IV. "The order and charges for the melting of ore into lead is a close furnace, and for the fining of the same into fine silver.
If you will melt your ore into lead in a close furnace, it must be blown with very great bellows, and by violence of water by the means of a certain instrument called a sleagyll, for the which instrument all the timber and stuff is in a good readiness made and lying in the King and Queen's Majesties' storehouse at Bosse. And this instrument will not only serve to blow the bellows for the melting of the ore into lead, but also it will serve to stamp and break the grove ore, and wash it also, and it will serve to blow the bellows for the fining; which is not only very commodious and great case for the melters and finers, but also very profitable for the head and chief officers or general surveyor of the mines.

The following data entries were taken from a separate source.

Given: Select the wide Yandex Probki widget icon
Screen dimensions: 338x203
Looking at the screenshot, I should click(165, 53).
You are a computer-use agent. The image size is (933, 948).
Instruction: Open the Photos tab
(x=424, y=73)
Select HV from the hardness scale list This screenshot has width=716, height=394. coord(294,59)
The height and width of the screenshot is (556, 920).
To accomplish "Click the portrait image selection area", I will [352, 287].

Six men of good knowledge will serve this work, both for the melting of the ore into lead in the close furnace, and also for fining; and one carpenter with his man will keep the mill in good temper, and the sleagyll in reparations, and also will break and wash the ore in the said mill. This is a necessary instrument, which of necessity must be had and made.
These six men will be chargeable in wages, for the labour is both great and painful, by reason of the much occupying of the fire. Wherefore the master and head workman, if he will take the charge both of the melting of the ore into lead, and the fining of the same into fine silver," will have 2s. a day. Two other workmen at 12d.; and three at 10d. 2 colliers to make charcoals for the melting, one of them at 10d., the other at 8d. The carpenter at 12d., and his man at 6d.
The carriage of coals and also wood by land and water to the melting house, and fining, will mount every year 100l. Howbeit the lead will bear the charges, and the silver clearly reserved, with some more advantage to the surveyor.
The whole charge thereof will amount yearly to 272l. 13s.
If the mines be thoroughly set forth and wrought according this abstract, it will mount to the greater profit in fine.
V. "Mint.--An abstract for the order to be taken for the setting forth of a mint, and the sum of the wages of the head officers, with the other inferior officers and workmen, with all other necessary furnitures thereunto appertaining or belonging, according the order of the last mint at Dublin, set forth by Mr. Thomas Agard.
The head officer is the Treasurer, at 6s. 8d. a day; the Comptroller at 5s.; the "Say Master," at 3s. 4d.; the Surveyor of the melting house 18d.; two melters under him 9d. each; the clerk of the irons 2s.; the teller 2s.; the graver 2s.; the master blancher 12d.; two other blanchers 9d. each; the master finer 12d; another finer 9d.; the master smith 12d.; two smiths 10d. each; the porter 9d.; the collier 12d.--Total per annum, 594l. 20d.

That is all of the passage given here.